The late July handover will be a formality, that will make “no difference at all” on a day-to-day basis as Afghans have been in charge of the city since last summer, said Lieutenant-Colonel Alastair Aitken, commander of the 4th Battalion, the Royal Regiment of Scotland.
“It is not since August in 2010 that ISAF last intervened in a security incident within Lashkar Gah city,” Aitken said. “But as a symbol actually it means quite a lot because it means that the Afghans can definitely say publicly that they are in charge of security,” he added.
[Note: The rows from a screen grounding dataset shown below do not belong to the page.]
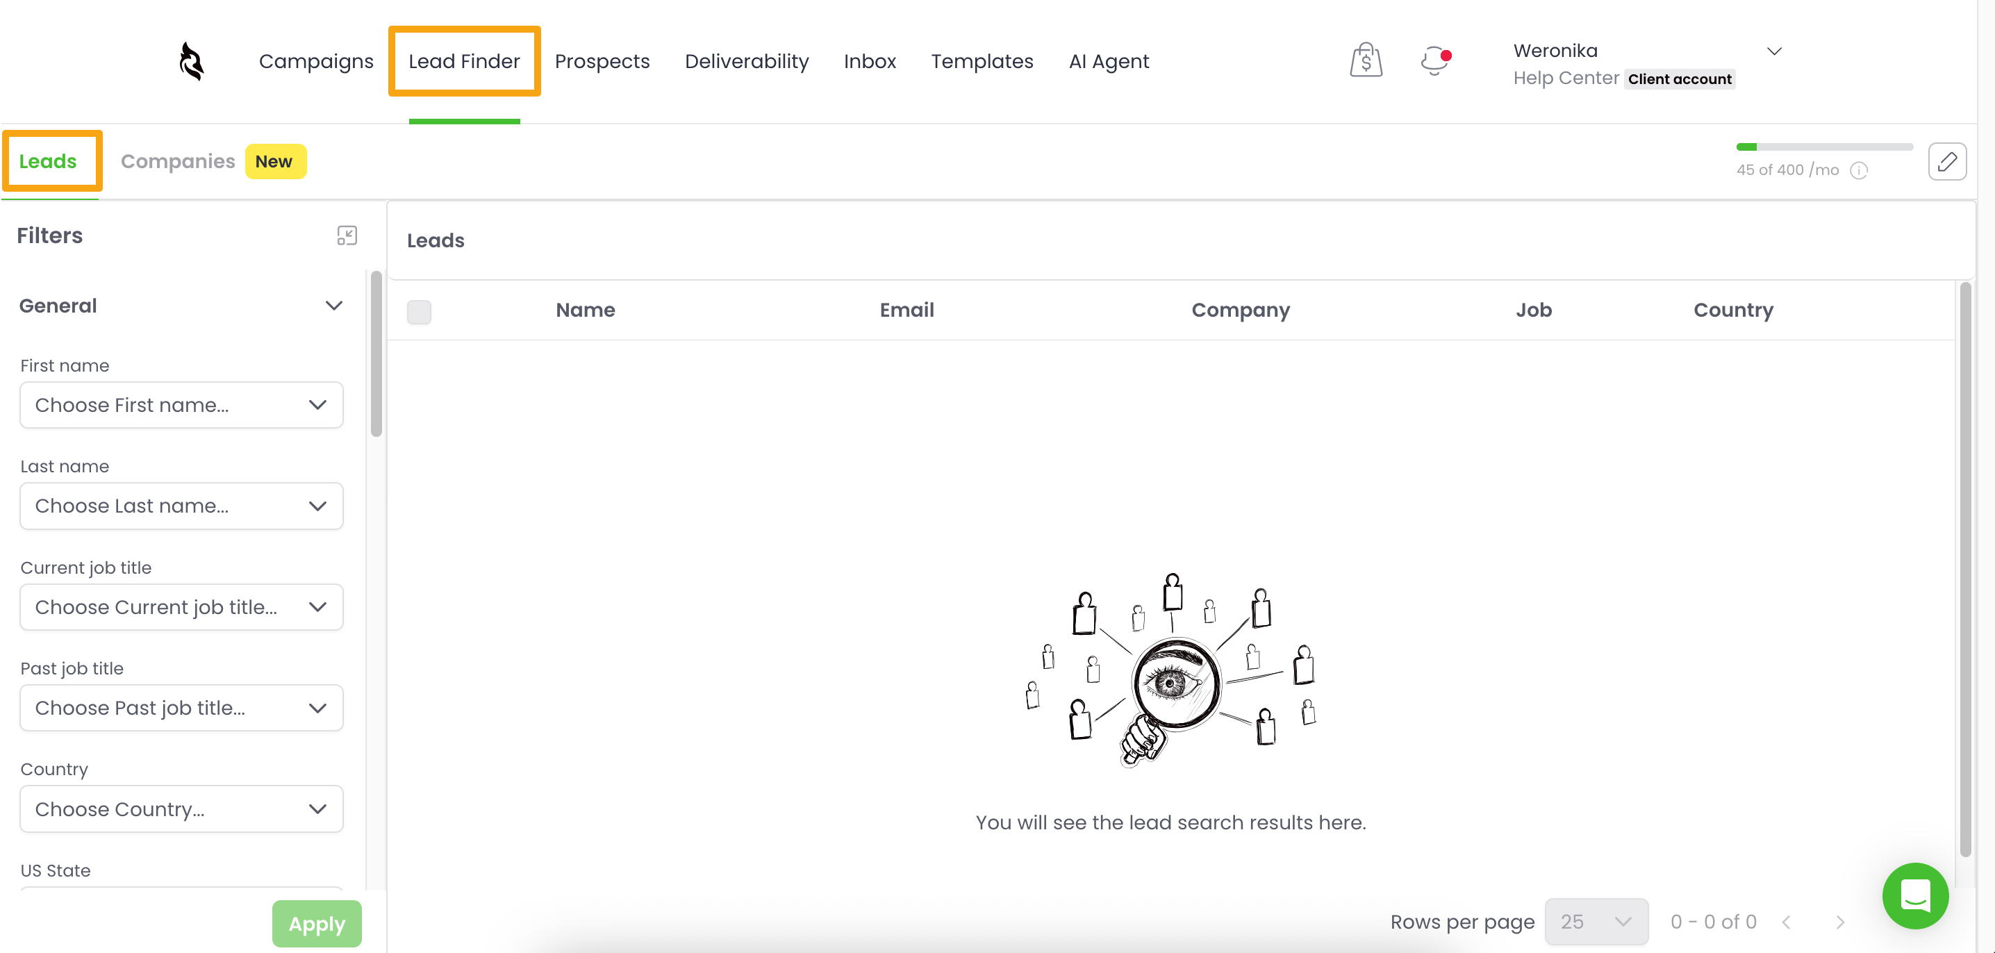Open the Prospects menu item

602,61
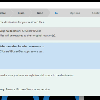100x100 pixels.
Task: Choose 'Select another location to restore to'
Action: click(22, 47)
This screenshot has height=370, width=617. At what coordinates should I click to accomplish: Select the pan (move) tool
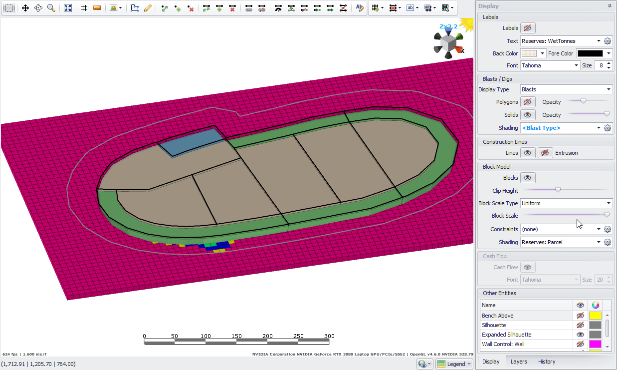point(25,8)
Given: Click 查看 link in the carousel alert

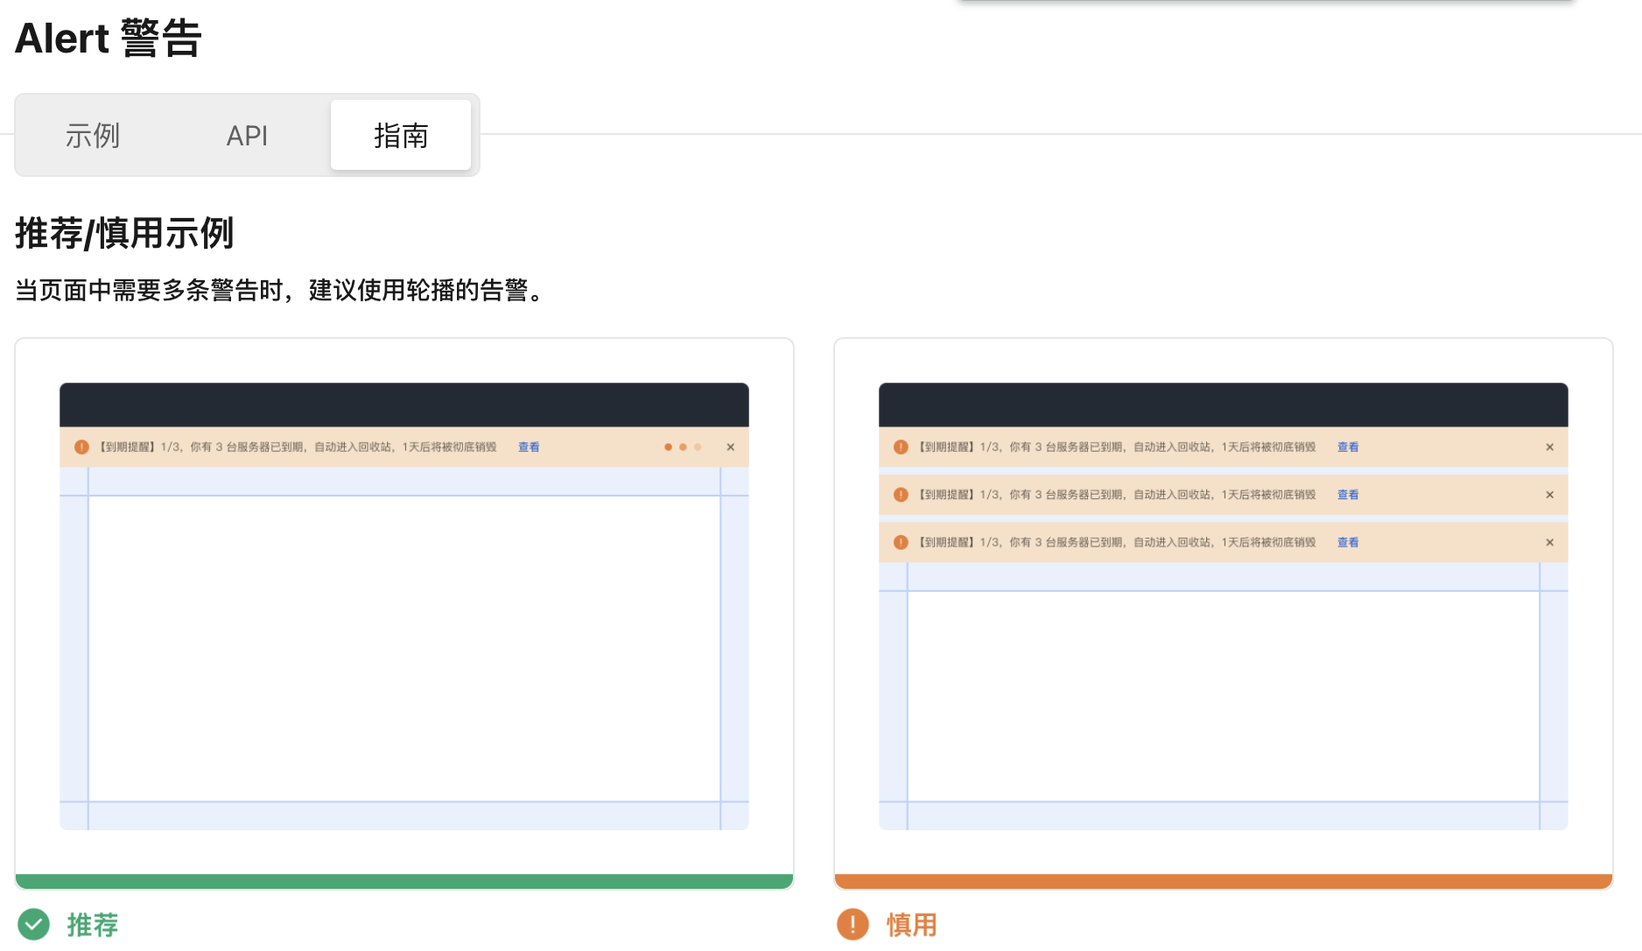Looking at the screenshot, I should point(529,447).
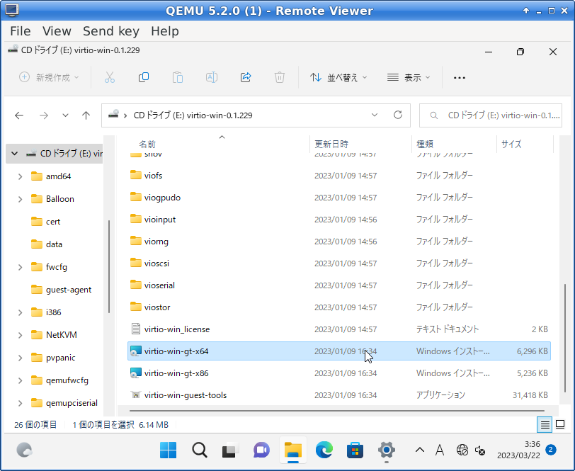Viewport: 575px width, 471px height.
Task: Click the Refresh button beside address bar
Action: click(x=398, y=115)
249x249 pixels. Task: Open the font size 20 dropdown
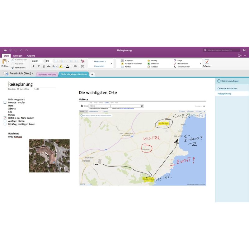(x=52, y=61)
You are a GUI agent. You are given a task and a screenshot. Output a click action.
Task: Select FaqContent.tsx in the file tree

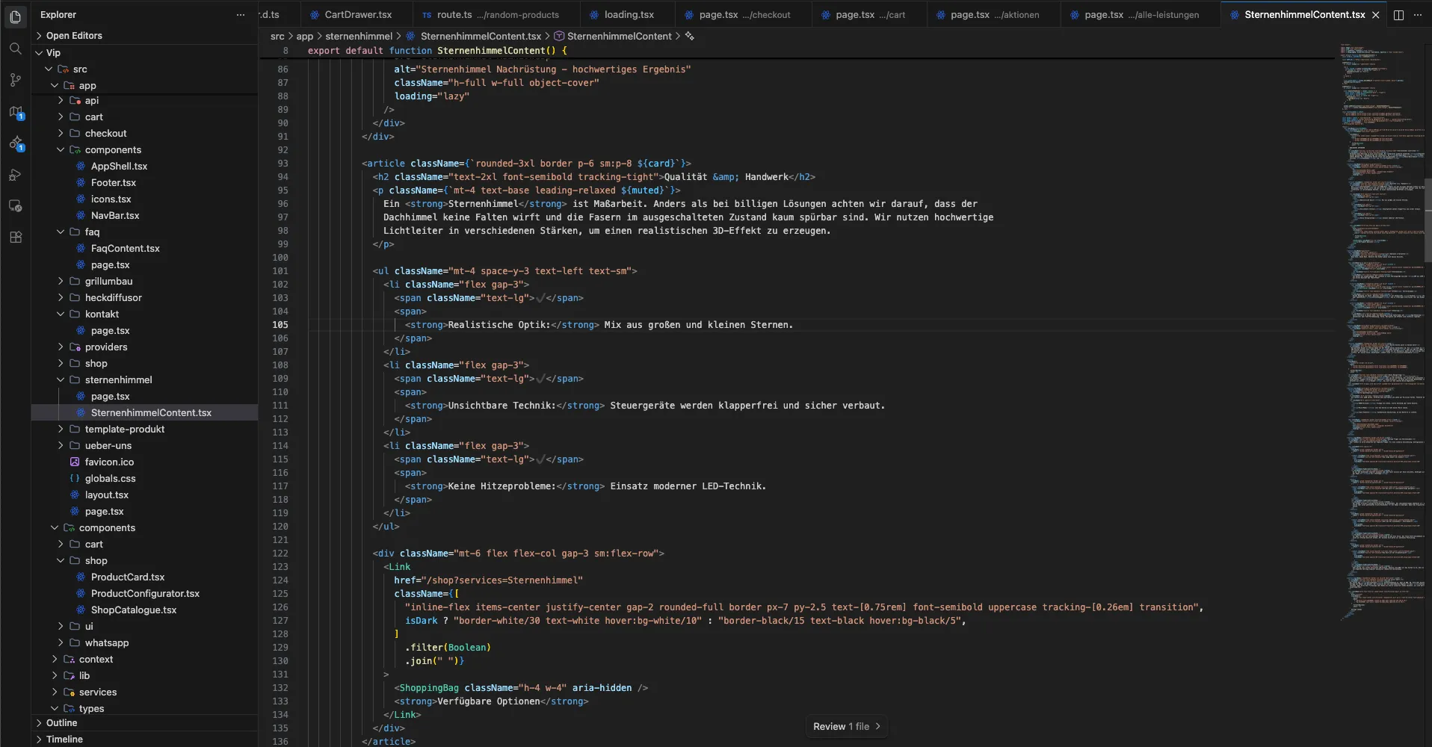[x=125, y=248]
Lashkar Gah, the busy capital of the southern province of Helmand, is the most volatile of the seven areas where NATO-led forces in late July will kick off a years-long process of transferring security control to their Afghan counterparts. The transfer will be a key test of NATO plans to hand security across the country to Afghan forces by the end of 2014, allowing the United States, Britain and other countries where the public is weary of the long Afghan war to take their troops off the front line. The Taliban are making good on a threat to target the process; successful attacks could undermine confidence in Afghan forces and the overall transition.
Reuters journalists staying at the International Security Assistance Force (ISAF) base in Lashkar Gah were jolted awake one recent morning by the thump of a nearby explosion. “They are constantly trying to disrupt … That is the sort of thing we anticipate,” Colonel Andrew Jackson, deputy commander of Task Force Helmand, the British-led contingent in Helmand, told Reuters in an interview on Sunday.